Hoffman honored by MDA

Aug. 25, 2011

By Adam White

Observer staff

Williston resident Sylvia Hoffman has been named the recipient of the 2011 Robert Ross Personal Achievement Award for Vermont by the Muscular Dystrophy Association. Hoffman, 30, emigrated to the U.S. from Romania three years ago, and has remained active traveling and volunteering for MDA Vermont despite being confined to a wheelchair. (Photo courtesy of Sylvia Hoffman)

After moving halfway around the world to Williston, Sylvia Hoffman is being recognized for living an inspirational life – in spite of a challenging physical condition.

Hoffman, 30, has been named the recipient of the 2011 Robert Ross Personal Achievement Award for Vermont by the Muscular Dystrophy Association. A native of Romania who has the motor neuron disease spinal muscular atrophy (SMA), Hoffman was recognized with MDA’s highest state-level award for her volunteer and advocacy work with the group, as well as her personal and professional achievements.

“She is a very well-rounded individual who has accomplished so much, despite her disability,” said Kelly Wyndronkowski, fundraising coordinator for MDA. “She never lets the things she is unable to do get in the way of what she can. This is a quality we should admire and look up to.”

Despite being confined to a wheelchair, Hoffman has traveled – sometimes alone – to places like New York City, Florida, Canada, Greece and her homeland. She said that national travel in particular has been an empowering experience, thanks to strides in handicapped accessibility that have been made across the country.

“America is very adaptable and puts no boundaries on people confined to a wheelchair,” Hoffman said. “Every place I visited has something unique, and I enjoyed them all. I like seeing new things, trying new foods, and learning about their history.”

She has also pursued a variety of professional disciplines, including pharmacy, accounting and Web design. She initially got involved in her parents’ pharmacy business, because she “wanted to help them, and have the opportunity to work like a normal person.” Since moving to the U.S., she has extended her travels deeper into cyberspace, enjoying its freedom while also recognizing an opportunity to increase awareness about her condition.

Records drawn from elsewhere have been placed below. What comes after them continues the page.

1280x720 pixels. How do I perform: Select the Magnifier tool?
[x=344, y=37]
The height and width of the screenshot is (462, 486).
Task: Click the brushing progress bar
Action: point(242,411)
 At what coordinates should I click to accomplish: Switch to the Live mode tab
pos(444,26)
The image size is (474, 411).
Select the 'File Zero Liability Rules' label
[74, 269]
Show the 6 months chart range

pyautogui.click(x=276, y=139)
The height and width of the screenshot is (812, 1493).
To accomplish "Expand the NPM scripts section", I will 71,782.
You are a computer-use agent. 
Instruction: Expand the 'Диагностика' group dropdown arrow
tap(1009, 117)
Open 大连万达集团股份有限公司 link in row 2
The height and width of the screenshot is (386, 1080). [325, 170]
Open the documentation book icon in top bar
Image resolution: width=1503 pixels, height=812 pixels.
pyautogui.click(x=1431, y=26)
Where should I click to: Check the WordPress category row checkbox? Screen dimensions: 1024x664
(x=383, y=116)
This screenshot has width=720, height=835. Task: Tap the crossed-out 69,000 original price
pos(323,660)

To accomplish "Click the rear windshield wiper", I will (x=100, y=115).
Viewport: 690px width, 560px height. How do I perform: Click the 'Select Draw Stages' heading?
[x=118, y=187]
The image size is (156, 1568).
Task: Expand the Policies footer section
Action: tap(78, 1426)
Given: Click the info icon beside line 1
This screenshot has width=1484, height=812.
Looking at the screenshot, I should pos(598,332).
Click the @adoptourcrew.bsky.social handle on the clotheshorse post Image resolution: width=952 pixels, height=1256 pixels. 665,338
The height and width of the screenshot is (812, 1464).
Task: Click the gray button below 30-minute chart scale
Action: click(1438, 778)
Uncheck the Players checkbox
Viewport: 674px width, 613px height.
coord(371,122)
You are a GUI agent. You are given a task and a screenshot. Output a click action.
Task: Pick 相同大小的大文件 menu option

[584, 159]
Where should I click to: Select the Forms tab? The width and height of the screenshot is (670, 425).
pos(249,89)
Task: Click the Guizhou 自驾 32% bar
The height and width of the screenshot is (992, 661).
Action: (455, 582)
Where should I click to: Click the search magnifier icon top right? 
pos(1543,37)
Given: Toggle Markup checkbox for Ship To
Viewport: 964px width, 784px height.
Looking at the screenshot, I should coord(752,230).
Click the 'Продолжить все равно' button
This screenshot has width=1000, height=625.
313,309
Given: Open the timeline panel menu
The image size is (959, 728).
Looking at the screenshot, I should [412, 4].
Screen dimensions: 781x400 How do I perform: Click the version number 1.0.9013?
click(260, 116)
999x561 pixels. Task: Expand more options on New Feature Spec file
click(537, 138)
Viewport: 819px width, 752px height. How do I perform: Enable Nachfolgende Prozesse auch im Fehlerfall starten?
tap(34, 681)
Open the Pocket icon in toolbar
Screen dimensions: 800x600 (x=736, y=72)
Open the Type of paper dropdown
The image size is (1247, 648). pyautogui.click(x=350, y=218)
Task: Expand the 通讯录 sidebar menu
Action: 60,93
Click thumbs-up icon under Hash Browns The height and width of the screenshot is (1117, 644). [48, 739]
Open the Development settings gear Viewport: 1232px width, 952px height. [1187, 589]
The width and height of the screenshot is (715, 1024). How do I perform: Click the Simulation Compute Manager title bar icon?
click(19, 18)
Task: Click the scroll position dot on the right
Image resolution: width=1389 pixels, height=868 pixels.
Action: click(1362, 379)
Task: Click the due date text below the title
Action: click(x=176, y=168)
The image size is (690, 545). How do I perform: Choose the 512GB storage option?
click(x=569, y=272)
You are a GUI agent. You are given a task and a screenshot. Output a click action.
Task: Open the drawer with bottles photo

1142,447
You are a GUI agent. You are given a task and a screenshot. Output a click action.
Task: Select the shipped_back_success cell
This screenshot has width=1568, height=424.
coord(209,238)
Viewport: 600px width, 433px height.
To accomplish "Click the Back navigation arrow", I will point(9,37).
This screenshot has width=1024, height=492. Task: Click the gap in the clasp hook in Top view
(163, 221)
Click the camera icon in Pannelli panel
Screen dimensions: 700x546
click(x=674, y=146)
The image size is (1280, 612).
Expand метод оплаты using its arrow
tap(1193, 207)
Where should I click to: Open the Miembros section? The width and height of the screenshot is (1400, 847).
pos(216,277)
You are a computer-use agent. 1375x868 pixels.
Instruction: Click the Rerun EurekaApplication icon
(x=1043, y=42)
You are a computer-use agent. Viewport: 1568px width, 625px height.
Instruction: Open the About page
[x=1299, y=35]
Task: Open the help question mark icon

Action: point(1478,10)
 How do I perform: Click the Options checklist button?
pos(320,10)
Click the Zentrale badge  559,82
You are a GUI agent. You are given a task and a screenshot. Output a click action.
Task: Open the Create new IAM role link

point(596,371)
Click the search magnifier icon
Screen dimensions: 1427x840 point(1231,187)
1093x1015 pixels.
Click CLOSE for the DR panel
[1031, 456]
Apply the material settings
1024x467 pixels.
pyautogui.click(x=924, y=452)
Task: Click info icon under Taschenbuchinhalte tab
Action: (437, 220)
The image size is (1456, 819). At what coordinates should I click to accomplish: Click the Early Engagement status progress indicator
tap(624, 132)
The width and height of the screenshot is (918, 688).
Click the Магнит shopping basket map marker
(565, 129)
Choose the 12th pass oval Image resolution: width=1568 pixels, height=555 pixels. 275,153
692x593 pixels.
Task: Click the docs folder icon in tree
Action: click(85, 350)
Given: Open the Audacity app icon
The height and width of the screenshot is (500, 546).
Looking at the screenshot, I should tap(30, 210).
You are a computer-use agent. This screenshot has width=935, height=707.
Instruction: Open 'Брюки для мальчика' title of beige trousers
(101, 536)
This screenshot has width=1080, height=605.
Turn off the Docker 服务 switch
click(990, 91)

“I like computers, and spending most of my time at home, I got absorbed into what they offer, and what you can give back,” she said. “I tried to build a website about my disease and my way of living with it.”

Those efforts, in conjunction with her volunteer organizational work for MDA, are what first caught the eye of the organization’s leaders. She was selected as the Green Mountain State’s recipient of the Robert Ross Award after winning a local award from the MDA’s Eastern New York and Vermont chapter.

“[Hoffman] is a shining example of the kind of leadership that people with disabilities contribute to their communities every day,” said Gerald Weinberg, president and CEO of MDA.

Wydronkowski said that Hoffman is “always trying to figure out a way” to assist in MDA’s fundraising efforts in Vermont.Hoffman said she derives a kind of satisfaction from her community service that helps her further transcend the limitations imposed by her condition.

“It is a great feeling and opportunity to try to help others, as long as I can do it,” she said. “I am looking forward to future events organized by MDA and I would definitely want to participate again.”

Hoffman emigrated to the U.S. in 2008, and came to Williston shortly thereafter when her husband changed jobs. She said that several aspects of her new hometown – which she describes as “a resort town with friendly people and lots of fresh air” – have given her a boost in overcoming the challenges of her disease.

“I enjoy each day of sun in which I can go out and be independent, due to the accessibility of Williston’s buses and stores,” she said.

That increased accessibility has been a significant difference from her country of origin. As she worked to integrate herself into her family’s pharmacy business there, Hoffman had trouble establishing independence due to the obstacles created by SMA.

“Life in Romania was very disabling,” she said. “When I was living there, everything was very inadaptable.  I had to rely on others whenever I needed help.”

Spinal Muscular Atrophy is a genetic neuromuscular disease resulting in progressive muscular atrophy. The severity of the disease can range from mild to severe; Hoffman describes her case as “somewhere in the middle.” She can breathe on her own, but lost the ability to walk.

“SMA, for me, is a part of me, and of my life, but I have learned to cope with it,” she said. “Everything is a lot harder for me to do than a normal person, but I also know that there is always a solution.

“It is all about adapting to the situation. Challenges are everywhere, from the moment I open my eyes, and try to get out of bed, until the moment I go to bed, but being inventive and insistent helps to get me through the day.”

And by serving as a positive example of perseverence, the well-traveled Willistonian has likely helped many other people with disabilities get through their days as well.

“It is important for all others with disabilities to know and realize that accomplishments and successes are achievable and not impossible because of a wheelchair, walker or leg braces,” Wydronkowski said. “[Hoffman] is a determined, strong-willed person who is unwilling to let anything get in the way of her dreams and goals.”